__Work order__. Of the lines below, write out exactly those from the line with "Task: Open the Battle Pass BP icon" through the line with "Task: Click Jul", both included, and skip the rest.

(Recorded data)
========================================================================

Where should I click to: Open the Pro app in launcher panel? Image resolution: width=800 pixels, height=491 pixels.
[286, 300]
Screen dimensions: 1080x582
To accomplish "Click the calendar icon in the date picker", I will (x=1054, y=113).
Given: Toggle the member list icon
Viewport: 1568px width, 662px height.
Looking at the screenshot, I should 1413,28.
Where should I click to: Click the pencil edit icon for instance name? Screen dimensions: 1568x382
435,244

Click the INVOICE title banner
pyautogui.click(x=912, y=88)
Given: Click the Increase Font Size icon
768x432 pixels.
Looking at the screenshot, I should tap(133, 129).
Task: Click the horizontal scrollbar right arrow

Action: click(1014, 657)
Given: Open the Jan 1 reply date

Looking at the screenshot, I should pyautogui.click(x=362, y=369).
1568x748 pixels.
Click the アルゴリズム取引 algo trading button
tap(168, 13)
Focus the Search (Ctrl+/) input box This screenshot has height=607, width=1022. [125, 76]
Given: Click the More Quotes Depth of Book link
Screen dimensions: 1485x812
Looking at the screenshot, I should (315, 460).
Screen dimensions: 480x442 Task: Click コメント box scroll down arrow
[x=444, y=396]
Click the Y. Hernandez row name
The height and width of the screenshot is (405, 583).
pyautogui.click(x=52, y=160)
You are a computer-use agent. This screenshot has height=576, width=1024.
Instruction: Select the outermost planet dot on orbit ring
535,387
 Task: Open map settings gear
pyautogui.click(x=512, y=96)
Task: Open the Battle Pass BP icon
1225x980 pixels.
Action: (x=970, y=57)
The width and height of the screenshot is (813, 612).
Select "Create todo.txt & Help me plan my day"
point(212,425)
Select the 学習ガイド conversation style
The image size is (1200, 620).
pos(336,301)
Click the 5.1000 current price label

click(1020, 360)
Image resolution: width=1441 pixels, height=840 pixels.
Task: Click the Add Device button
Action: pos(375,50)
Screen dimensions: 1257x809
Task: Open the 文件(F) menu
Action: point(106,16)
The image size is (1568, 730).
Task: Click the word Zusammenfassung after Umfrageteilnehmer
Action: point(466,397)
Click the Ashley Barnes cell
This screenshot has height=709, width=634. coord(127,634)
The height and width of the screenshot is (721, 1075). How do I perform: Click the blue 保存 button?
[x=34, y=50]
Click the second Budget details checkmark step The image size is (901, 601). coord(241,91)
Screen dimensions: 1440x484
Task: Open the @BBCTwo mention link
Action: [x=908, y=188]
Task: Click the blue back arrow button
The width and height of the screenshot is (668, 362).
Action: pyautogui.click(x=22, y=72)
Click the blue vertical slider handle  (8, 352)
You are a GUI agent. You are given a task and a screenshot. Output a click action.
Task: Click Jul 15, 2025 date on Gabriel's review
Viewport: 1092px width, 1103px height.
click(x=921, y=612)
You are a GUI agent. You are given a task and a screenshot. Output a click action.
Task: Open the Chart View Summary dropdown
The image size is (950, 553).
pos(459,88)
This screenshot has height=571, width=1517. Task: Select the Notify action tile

========================================================================

__Exercise result__.
Task: Open the Battle Pass BP icon
1225x980 pixels.
Action: (x=970, y=57)
The width and height of the screenshot is (813, 612).
Select "Create todo.txt & Help me plan my day"
point(212,425)
Select the 学習ガイド conversation style
The image size is (1200, 620).
pos(336,301)
Click the 5.1000 current price label

click(1020, 360)
Image resolution: width=1441 pixels, height=840 pixels.
Task: Click the Add Device button
Action: pos(375,50)
Screen dimensions: 1257x809
Task: Open the 文件(F) menu
Action: point(106,16)
The image size is (1568, 730).
Task: Click the word Zusammenfassung after Umfrageteilnehmer
Action: point(466,397)
Click the Ashley Barnes cell
This screenshot has height=709, width=634. coord(127,634)
The height and width of the screenshot is (721, 1075). How do I perform: Click the blue 保存 button?
[x=34, y=50]
Click the second Budget details checkmark step The image size is (901, 601). coord(241,91)
Screen dimensions: 1440x484
Task: Open the @BBCTwo mention link
Action: [x=908, y=188]
Task: Click the blue back arrow button
The width and height of the screenshot is (668, 362).
Action: pyautogui.click(x=22, y=72)
Click the blue vertical slider handle  (8, 352)
You are a GUI agent. You are given a task and a screenshot. Output a click action.
Task: Click Jul 15, 2025 date on Gabriel's review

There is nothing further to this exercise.